> **Work order**
Each entry should appear in the answer exactly as written.
-----
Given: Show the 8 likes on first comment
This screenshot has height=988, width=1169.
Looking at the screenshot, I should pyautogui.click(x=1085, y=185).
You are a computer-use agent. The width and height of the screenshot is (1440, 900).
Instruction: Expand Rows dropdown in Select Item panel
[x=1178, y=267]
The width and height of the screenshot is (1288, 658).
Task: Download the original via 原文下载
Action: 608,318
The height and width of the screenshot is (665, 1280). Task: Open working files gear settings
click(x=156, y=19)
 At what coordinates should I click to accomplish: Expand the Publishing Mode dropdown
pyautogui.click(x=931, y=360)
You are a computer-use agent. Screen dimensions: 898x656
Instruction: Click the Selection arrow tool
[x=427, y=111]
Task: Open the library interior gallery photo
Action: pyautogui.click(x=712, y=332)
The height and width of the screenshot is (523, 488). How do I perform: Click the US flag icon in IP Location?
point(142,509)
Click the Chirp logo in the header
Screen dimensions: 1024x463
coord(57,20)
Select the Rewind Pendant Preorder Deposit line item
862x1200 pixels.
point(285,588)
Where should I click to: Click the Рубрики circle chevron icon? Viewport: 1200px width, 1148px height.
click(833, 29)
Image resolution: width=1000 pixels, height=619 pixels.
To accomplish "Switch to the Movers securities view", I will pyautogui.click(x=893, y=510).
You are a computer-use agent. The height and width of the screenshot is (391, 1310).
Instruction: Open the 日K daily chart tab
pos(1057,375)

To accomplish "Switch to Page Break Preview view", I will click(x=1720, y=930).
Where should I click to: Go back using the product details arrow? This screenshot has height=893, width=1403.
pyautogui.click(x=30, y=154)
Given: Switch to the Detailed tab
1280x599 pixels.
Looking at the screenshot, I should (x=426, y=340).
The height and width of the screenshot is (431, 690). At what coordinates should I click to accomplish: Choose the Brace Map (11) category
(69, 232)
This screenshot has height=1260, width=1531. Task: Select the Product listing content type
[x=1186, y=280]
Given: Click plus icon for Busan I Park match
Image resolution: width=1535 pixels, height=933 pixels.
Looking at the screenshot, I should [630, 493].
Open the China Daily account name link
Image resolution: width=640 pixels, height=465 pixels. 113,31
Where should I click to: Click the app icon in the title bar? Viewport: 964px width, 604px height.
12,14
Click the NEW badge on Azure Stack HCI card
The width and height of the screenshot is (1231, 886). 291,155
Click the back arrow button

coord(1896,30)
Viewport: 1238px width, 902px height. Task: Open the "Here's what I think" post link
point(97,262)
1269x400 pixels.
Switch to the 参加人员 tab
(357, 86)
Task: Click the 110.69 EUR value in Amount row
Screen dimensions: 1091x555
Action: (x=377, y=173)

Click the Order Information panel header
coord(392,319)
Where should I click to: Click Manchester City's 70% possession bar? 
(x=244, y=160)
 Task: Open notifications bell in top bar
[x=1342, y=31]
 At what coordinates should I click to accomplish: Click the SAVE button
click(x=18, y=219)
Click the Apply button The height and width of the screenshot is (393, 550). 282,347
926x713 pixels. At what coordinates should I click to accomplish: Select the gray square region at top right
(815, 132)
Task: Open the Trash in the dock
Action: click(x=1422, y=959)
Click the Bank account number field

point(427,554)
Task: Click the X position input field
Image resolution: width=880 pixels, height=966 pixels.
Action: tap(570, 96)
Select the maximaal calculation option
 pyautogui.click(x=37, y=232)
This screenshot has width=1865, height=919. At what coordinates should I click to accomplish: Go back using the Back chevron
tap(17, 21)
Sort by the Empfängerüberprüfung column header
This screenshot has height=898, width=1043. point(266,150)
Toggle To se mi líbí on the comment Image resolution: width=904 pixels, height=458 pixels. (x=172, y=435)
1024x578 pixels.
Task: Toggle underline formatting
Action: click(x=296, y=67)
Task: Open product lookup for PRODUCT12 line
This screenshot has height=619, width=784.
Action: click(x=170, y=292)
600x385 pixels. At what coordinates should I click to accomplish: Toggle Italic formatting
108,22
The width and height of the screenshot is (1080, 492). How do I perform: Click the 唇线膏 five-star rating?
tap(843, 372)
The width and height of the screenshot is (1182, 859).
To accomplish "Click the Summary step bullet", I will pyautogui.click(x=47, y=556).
-----
> **Task output**
Given: Show the 8 likes on first comment
This screenshot has height=988, width=1169.
Looking at the screenshot, I should pyautogui.click(x=1085, y=185).
You are a computer-use agent. The width and height of the screenshot is (1440, 900).
Instruction: Expand Rows dropdown in Select Item panel
[x=1178, y=267]
The width and height of the screenshot is (1288, 658).
Task: Download the original via 原文下载
Action: 608,318
The height and width of the screenshot is (665, 1280). Task: Open working files gear settings
click(x=156, y=19)
 At what coordinates should I click to accomplish: Expand the Publishing Mode dropdown
pyautogui.click(x=931, y=360)
You are a computer-use agent. Screen dimensions: 898x656
Instruction: Click the Selection arrow tool
[x=427, y=111]
Task: Open the library interior gallery photo
Action: pyautogui.click(x=712, y=332)
The height and width of the screenshot is (523, 488). How do I perform: Click the US flag icon in IP Location?
point(142,509)
Click the Chirp logo in the header
Screen dimensions: 1024x463
coord(57,20)
Select the Rewind Pendant Preorder Deposit line item
862x1200 pixels.
point(285,588)
Where should I click to: Click the Рубрики circle chevron icon? Viewport: 1200px width, 1148px height.
click(833, 29)
Image resolution: width=1000 pixels, height=619 pixels.
To accomplish "Switch to the Movers securities view", I will pyautogui.click(x=893, y=510).
You are a computer-use agent. The height and width of the screenshot is (391, 1310).
Instruction: Open the 日K daily chart tab
pos(1057,375)

To accomplish "Switch to Page Break Preview view", I will click(x=1720, y=930).
Where should I click to: Go back using the product details arrow? This screenshot has height=893, width=1403.
pyautogui.click(x=30, y=154)
Given: Switch to the Detailed tab
1280x599 pixels.
Looking at the screenshot, I should (x=426, y=340).
The height and width of the screenshot is (431, 690). At what coordinates should I click to accomplish: Choose the Brace Map (11) category
(69, 232)
This screenshot has height=1260, width=1531. Task: Select the Product listing content type
[x=1186, y=280]
Given: Click plus icon for Busan I Park match
Image resolution: width=1535 pixels, height=933 pixels.
Looking at the screenshot, I should [630, 493].
Open the China Daily account name link
Image resolution: width=640 pixels, height=465 pixels. 113,31
Where should I click to: Click the app icon in the title bar? Viewport: 964px width, 604px height.
12,14
Click the NEW badge on Azure Stack HCI card
The width and height of the screenshot is (1231, 886). 291,155
Click the back arrow button

coord(1896,30)
Viewport: 1238px width, 902px height. Task: Open the "Here's what I think" post link
point(97,262)
1269x400 pixels.
Switch to the 参加人员 tab
(357, 86)
Task: Click the 110.69 EUR value in Amount row
Screen dimensions: 1091x555
Action: (x=377, y=173)

Click the Order Information panel header
coord(392,319)
Where should I click to: Click Manchester City's 70% possession bar? 
(x=244, y=160)
 Task: Open notifications bell in top bar
[x=1342, y=31]
 At what coordinates should I click to accomplish: Click the SAVE button
click(x=18, y=219)
Click the Apply button The height and width of the screenshot is (393, 550). 282,347
926x713 pixels. At what coordinates should I click to accomplish: Select the gray square region at top right
(815, 132)
Task: Open the Trash in the dock
Action: click(x=1422, y=959)
Click the Bank account number field

point(427,554)
Task: Click the X position input field
Image resolution: width=880 pixels, height=966 pixels.
Action: tap(570, 96)
Select the maximaal calculation option
 pyautogui.click(x=37, y=232)
This screenshot has width=1865, height=919. At what coordinates should I click to accomplish: Go back using the Back chevron
tap(17, 21)
Sort by the Empfängerüberprüfung column header
This screenshot has height=898, width=1043. point(266,150)
Toggle To se mi líbí on the comment Image resolution: width=904 pixels, height=458 pixels. (x=172, y=435)
1024x578 pixels.
Task: Toggle underline formatting
Action: click(x=296, y=67)
Task: Open product lookup for PRODUCT12 line
This screenshot has height=619, width=784.
Action: click(x=170, y=292)
600x385 pixels. At what coordinates should I click to accomplish: Toggle Italic formatting
108,22
The width and height of the screenshot is (1080, 492). How do I perform: Click the 唇线膏 five-star rating?
tap(843, 372)
The width and height of the screenshot is (1182, 859).
To accomplish "Click the Summary step bullet", I will pyautogui.click(x=47, y=556).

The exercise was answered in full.